“The sheer numbers of arrests and prosecutions this year indicate a systematic crackdown, a systematic dismantling of the last few independent voices,” said Amnesty International’s Ethiopia researcher Claire Beston.
“The democratic process has been made a mockery by the events this year,” she added.
In November, 24 people were charged with terrorism and three journalists fled the country, citing fear of prosecution or imprisonment.
Local media also reported in November that an Ethiopian man called on his compatriots to fight for freedom, before torching himself to death.
“This is indicative of the desperation that people are starting to feel in Ethiopia,” Beston added.
The case follows several mass arrests: over 150 opposition members and journalists have been jailed since January, the worst crackdown since the country’s bloody 2005 elections, according to rights groups.
Scores, including two Swedish journalists arrested after entering illegally into Ethiopia, are charged with terrorism.
“We have reached a seminal point, which unfortunately we hit in the 2005 post-election crisis,” said Tom Rhodes, from the Washington-based Committee to Protect Journalists (CPJ).
“We were always afraid of reaching those dark days again and I feel now in 2011, six years later, we’ve reached them,” he told AFP.
Political science professor Merera Gudina said the unrest is a popular reaction to a worsening economic climate in the country, where basic costs are rising.
Food prices have jumped 63 percent from last year, according to the World Bank.
“The cost of living is really dramatically increasing and many people are going hungry,” the Addis Ababa University teacher said. “Hostility from the population can be expected.”
But government spokesperson Bereket Simon insists the ruling party is “trying its best” to address social and economic inequality.
“The government is moving in the right direction, there might be problems here and there, but we are solving problems as we go along,” he said.
Ethiopia is one of Africa’s fastest growing economies and has seen great improvements in the areas of child mortality and malnutrition.
But some say these improvements are not enough to stave off popular discontent. Beston said the surge in arrests is driven by a fear of an Arab Spring-style social uprising.
“The government has indicated they fear those protests and a mass-scale uprising moving to Ethiopia, and they have taken measures to prevent that from happening,” Beston said.
The political environment is too tight to allow for mass protest, said Ben Rawlence from Human Rights Watch (HRW).
“It’s not a question of whether the Ethiopians might follow the Arab Spring. They had a spring (in 2005) and it didn’t bloom into summer, it went back into winter,” he said.
Bereket insists most Ethiopians want to see the government develop, not topple it.
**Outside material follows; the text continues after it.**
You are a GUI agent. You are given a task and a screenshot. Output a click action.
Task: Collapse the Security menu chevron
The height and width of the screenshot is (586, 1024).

“We see cooperation being the rule rather than the exception. Most Ethiopian are cooperating to fight poverty and support good governance,” he said.
Bereket added this year’s arrests are in response to legitimate threats from both inside Ethiopia, and not as means to stifle dissent.
“These arrests are made because government had special evidence to incriminate the suspects,” Bereket said.
But both Amnesty and Human Rights Watch in November accused the government of using anti-terrorism legislation to stifle peaceful dissent, while Prime Minister Meles Zenawi has been accused of condemning suspects before trial.
In October, local media reported that Meles told parliament concerning those accused that “we know in our hearts that they are involved in terrorism acts.”
Some maintain Ethiopia’s strategic importance in the region — a relatively stable state in the volatile Horn of Africa bordering war-torn Somalia — allows the government to clampdown with little objection from donor countries.
Ethiopia, one of the top recipients of foreign aid in Africa, also provides bases for US surveillance drones reportedly monitoring Shebab insurgents, the Al-Qaeda linked group based in southern Somalia.
“It’s the same old story, (donors) believe quiet diplomacy is the best way of maintaining their access and their influence, they don’t want to endanger their relationship with the government,” HRW’s Rawlence said.
Some fear the tight political climate could spark an angry reaction from those angry at the crackdown.
“Sooner or later, really things can go horrid,” Merera said. “We can reach what you call a breaking point.”